Charles E. Sutton | 6/30/2014, noon
Is there any way to determine who'll have the biggest impact on the league? Of course not. We'll simply have ...
Andrew Wiggins (Courtesy photo)

If you're fortunate enough to become an NBA scout, one can only assume that you're passionate about watching basketball, at least you'd better be because you're going to be doing a lot of it. And you better watch closely. As the eyes and ears of the organization, scouts are who teams rely upon to determine whether they will pursue a specific player.

Each club has dedicated staff whose primary responsibility is to scout players worldwide, some as young as 12. I know it sounds a bit extreme, but it's true. If you’re in middle school and can really handle the ball or consistently knock down a 15-footer, an NBA scout will find you.

Never is the NBA scout's job more important than when the draft rolls around. This is when a prospect can buoy the spirits of a franchise and its fan base, before hopes and expectations are eventually tempered by performance. The right picks could lead a team to instant success. The wrong ones could cripple it for years.

So why do some teams get it right so often, while others seem to bungle it annually? Well, conspiracy theories aside, the truth is, there's no real answer. Even the most astute and thorough scout has to deal with an air of uncertainty surrounding every selection, and if things don't go well, it can cost that scout (and others) their job. When your fortune is dependent upon someone else's success or failures, it's a tough — and harrowing — way to make a living.

The fact is, after the smoke from the draft has cleared, we don't know which players are keepers. There have been countless lottery picks that did virtually nothing in the NBA, while some players who were afterthoughts on draft night became some of the best the league has ever seen. I can appreciate all the scouting efforts and the team's draft preparation. But simply put, you never know who's game-ready until he shows up and proves it.
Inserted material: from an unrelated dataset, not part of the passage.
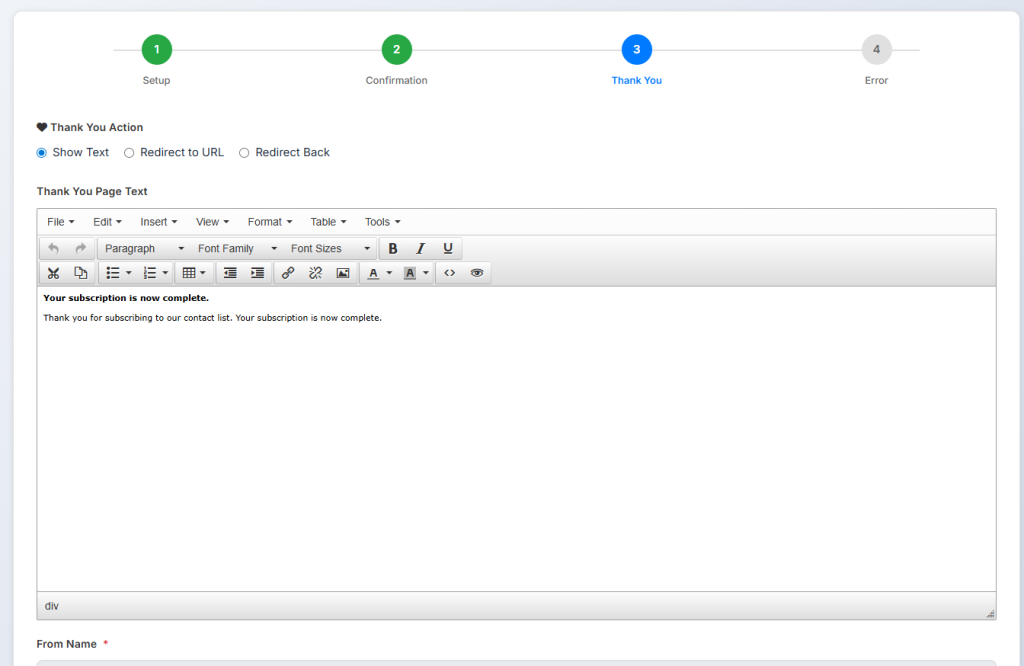This screenshot has width=1024, height=666.
Task: Open the Font Sizes dropdown
Action: 330,249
Of course, hindsight's certainly 20/20, but such cliches do little to quell a franchise hungry for a winner after a pick doesn't pan out. In the 1984 draft, the Portland Trail Blazers infamously chose Sam Bowie over Michael Jordan with the No. 2 overall pick. Bowie, a 7-foot-1 All-American center from Kentucky with brittle feet, sputtered through a disappointing pro career. Jordan, on the other hand, became a global icon. His franchise ended up with six titles, while Portland hasn't won a championship since the Carter administration.

But spotting true talent isn't an exact science, even for those who played pro ball. For all of Jordan's on-court genius, he's whiffed notably as a front office exec in the draft over the years, particularly in 2001 as the Wizards president of basketball operations when he took Kwame Brown with the No. 1 overall pick. Brown, a heralded 7-foot high schooler, was totally ineffective as a pro. Meanwhile, the 28th overall choice that year was a skinny French teen named Tony Parker, who just won his fourth NBA championship and may be the best point guard in the game today. Again, you just never know.